IMHO not a valid argument because in our current legal & Constitional infrastructure healthcare is not a right.

Owning property is a right, as well as voting.

No where in the Constitution does it say the government has to provide healthcare for all.

Now of course on a humanitarian viewpoint, we should strive to provide healthcare to as many people as possible which is exactly what providing incentives would do IMHO by decreasing costs.

But getting outside of the Constitution....
Another legal & philosophical standpoint--"you can swat your arms as much as you want so long as you don't hit my nose" which is the basis of social liberalism and analogous to the philosophy, "do whatever you want so long as it doesn't hurt anyone else" which is something I believe in and a big basis in my own social liberal beliefs, well gov healthcare steps on that. People who live responsibly shouldn't have to shoulder the costs of those who willingly choose to make harmful choices & have no intention of changing it despite that they know it is harmful, and have the capacity to make that decision. As I mentioned before, people should not be penalized for medical problems that a reasonable person could not avoid such as schizophrenia, a genetic disorder, or getting hit by a drunk driver.

Its also a basis for our commitment system. We aren't supposed to force someone into inpatient hospitalization for alcohol dependence after they've sobered up.

But how much in healthcare costs does he save himself by doing that? A hell of a lot more than 240 a year, I can tell you that much.
We live now in a society where we have so many products, options & services where use of one really does drive up the cost of the other. As Bill Maher has said several times, he doesn't believe there is an outright conspiracy between the food & healthcare industry, but its as if there really is one. Our food technology has gotten to the point where it can produce the exact food the person wants, so cheaply that now the lower class can afford. Problem is that our brains are evolutionarily hard wired for us to crave fat, sugar, salt & carbs, and people in America are eating too much of it. Lower cost of food to the point where it is now does create higher healthcare costs. However there is not filter/buffer that puts that message onto the consumer.
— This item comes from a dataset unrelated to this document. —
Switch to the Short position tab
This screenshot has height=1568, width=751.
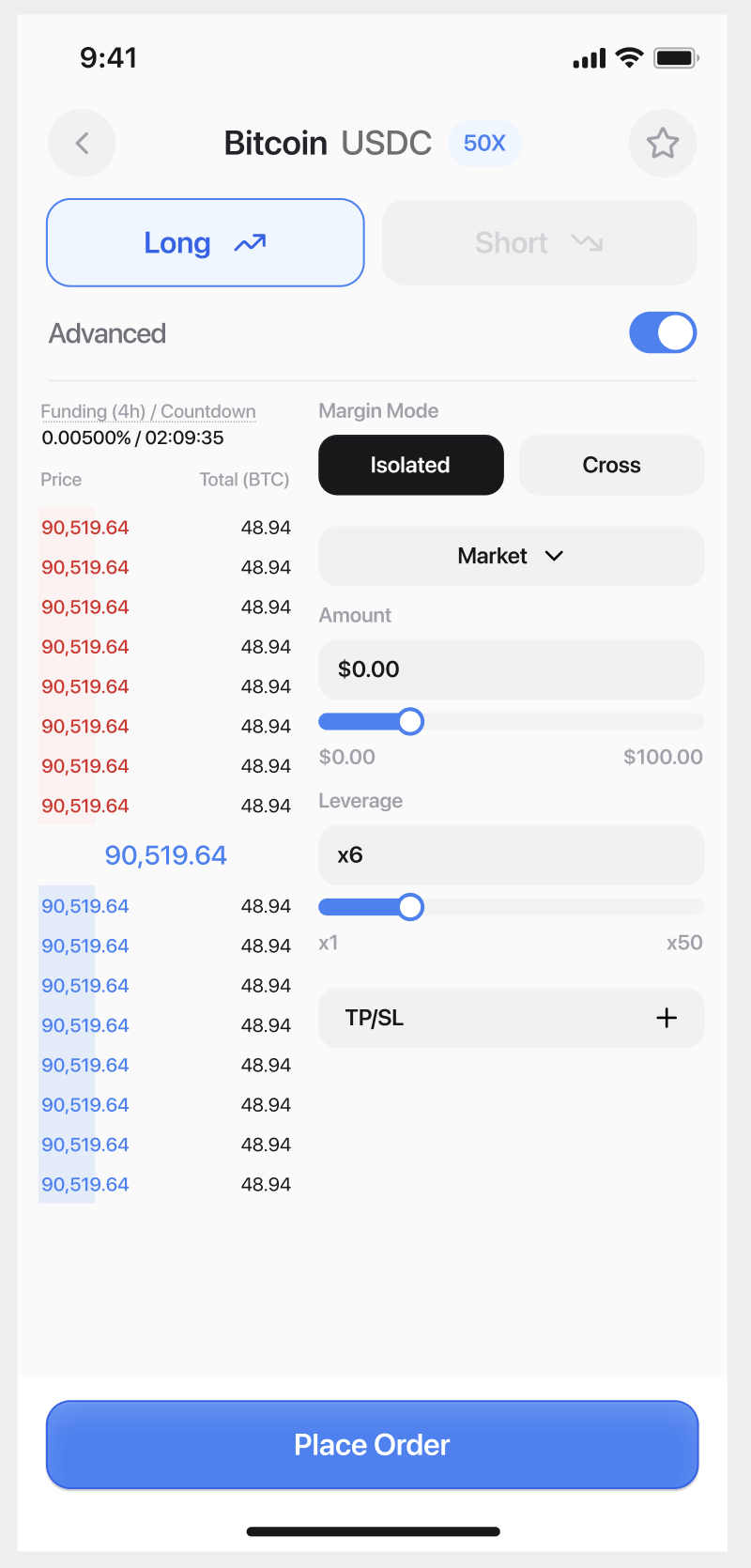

Its a product of the quick fix mentality Americans have. We get sick--we want a pill that fixes it. We want to feel better, we ask for an antidepressant or xanax even when we might not be clinically depressed or anxious. We want cheap, fatty, salty, high carb food--> we got it. We aren't thinking of the long term consequences.

A McD's hamburger is cheap thanks to industrial factory farming which has tremendous unethical processes (mistreatment of animals, environmental problems, reduced nutrition vs organically grown food). However if one were to get the real costs to society--in terms of healthcare problems, environmental impact etc, It'd be much higher, and consumers of that hamburger are not paying for those consequences. Unfortunately, at least for healthcare impact, all of us do pay with our taxes & health insurance for that person's hamburger.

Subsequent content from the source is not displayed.